Unemployment taxes add more. Federal unemployment runs about 0.6% on the first $7,000 of wages per employee. Utah state unemployment varies based on your experience rating, typically starting around 2% for new employers. The rate changes over time based on your claims history.

Workers’ compensation insurance is where construction gets expensive. Rates vary dramatically by trade. A carpenter might cost $8 to $15 per $100 of payroll. An electrician might be $4 to $8. Roofers can hit $20 or more. Your actual rate depends on your classification code and experience modifier.

Benefits add to the total if you offer them. Health insurance might run $400 to $800 per month per employee.
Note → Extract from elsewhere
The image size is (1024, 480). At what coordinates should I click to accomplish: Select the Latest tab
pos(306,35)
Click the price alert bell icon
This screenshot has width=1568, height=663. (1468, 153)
A 3% 401(k) match on a $52,000 annual salary adds $1,560. Two weeks of PTO means you’re paying for 80 hours where no productive work happens.

To calculate your burden rate, add up all annual burden costs and divide by total wages. If an employee earns $52,000 annually and you pay $18,000 in burden costs including taxes, workers comp, and benefits, your burden rate is about 35%. That means your true labor cost is 135% of the base wage.
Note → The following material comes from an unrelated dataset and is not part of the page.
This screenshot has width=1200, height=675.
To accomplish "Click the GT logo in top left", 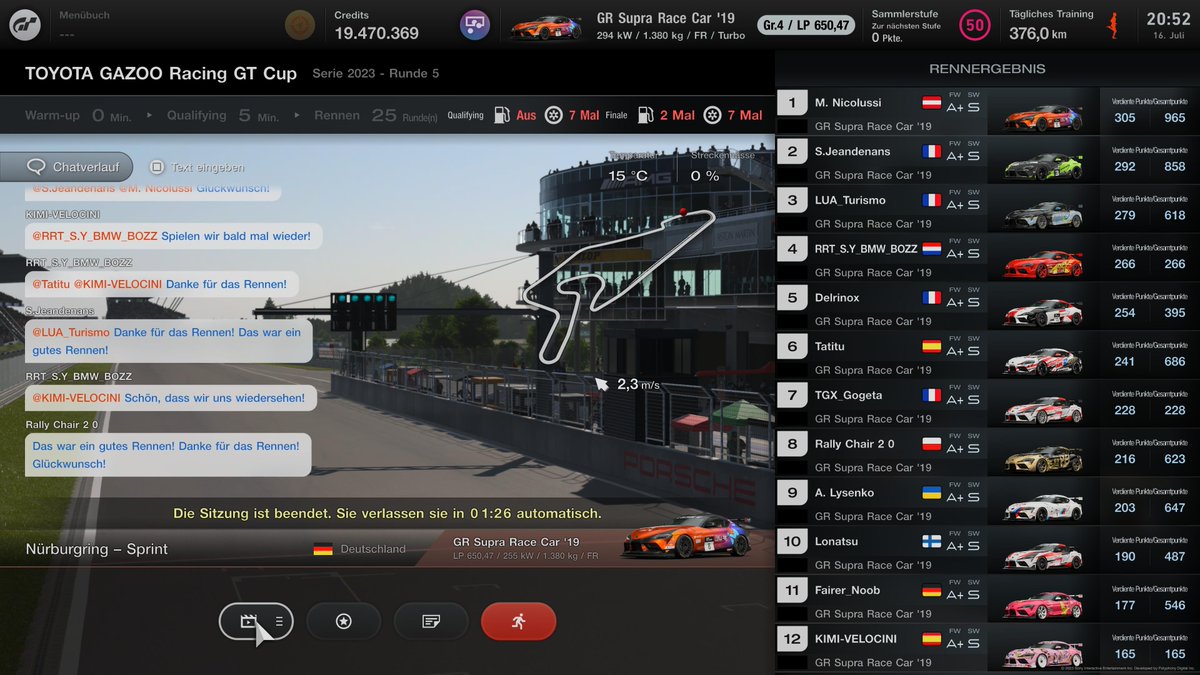I will point(25,23).
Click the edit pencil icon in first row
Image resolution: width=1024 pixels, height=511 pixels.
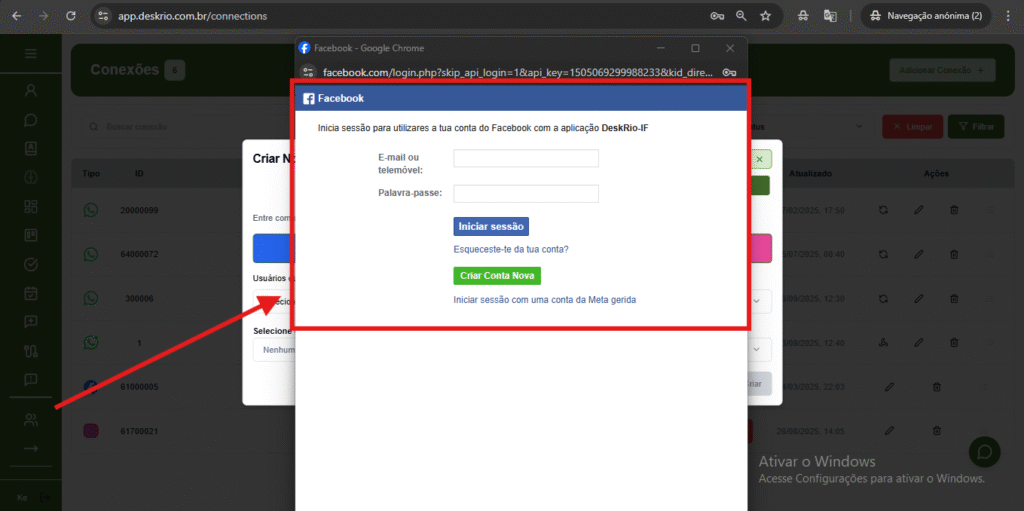[x=919, y=210]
For hourly calculations, multiply the base rate by 1.35. A $25/hour worker actually costs you $33.75/hour when you account for everything. That’s the number that should go into your job estimates and job costing reports.

Getting this wrong affects every bid you submit. A job requiring 100 labor hours at $25/hour base wage isn’t a $2,500 labor cost. With a 35% burden rate, it’s $3,375. Miss that and you’ve given away $875 before materials and overhead even enter the picture.
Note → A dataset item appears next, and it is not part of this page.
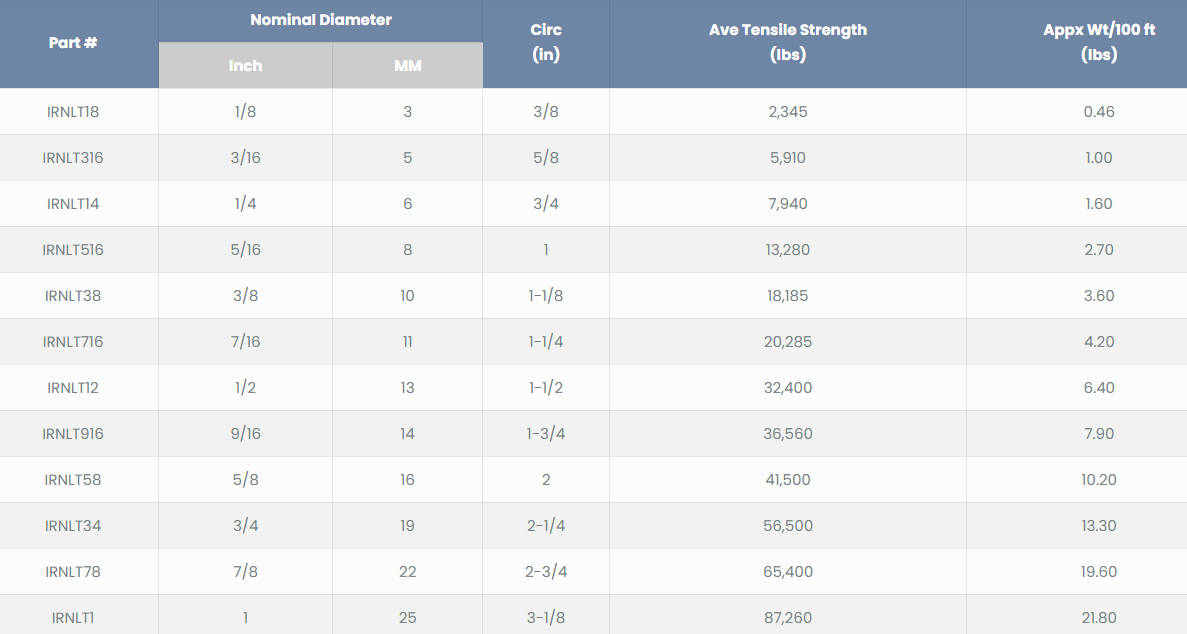Click the 7/16 inch diameter cell
1187x634 pixels.
(245, 342)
The burden rate varies by employee type. Office staff typically have lower workers’ comp rates than field crews. If you’re mixing labor types in your estimates, calculate separate burden rates for each classification.

Contractors working with a real estate bookkeeper in American Fork often discover their actual burden is higher than they assumed. That’s not bad news. It means you can finally price jobs to make real profit instead of wondering why the margins never match your estimates.

Track your burden rate annually. Workers’ comp rates change based on your experience mod. Unemployment rates adjust based on claims history. Benefits costs increase. Last year’s burden rate might understate this year’s true cost by several percentage points.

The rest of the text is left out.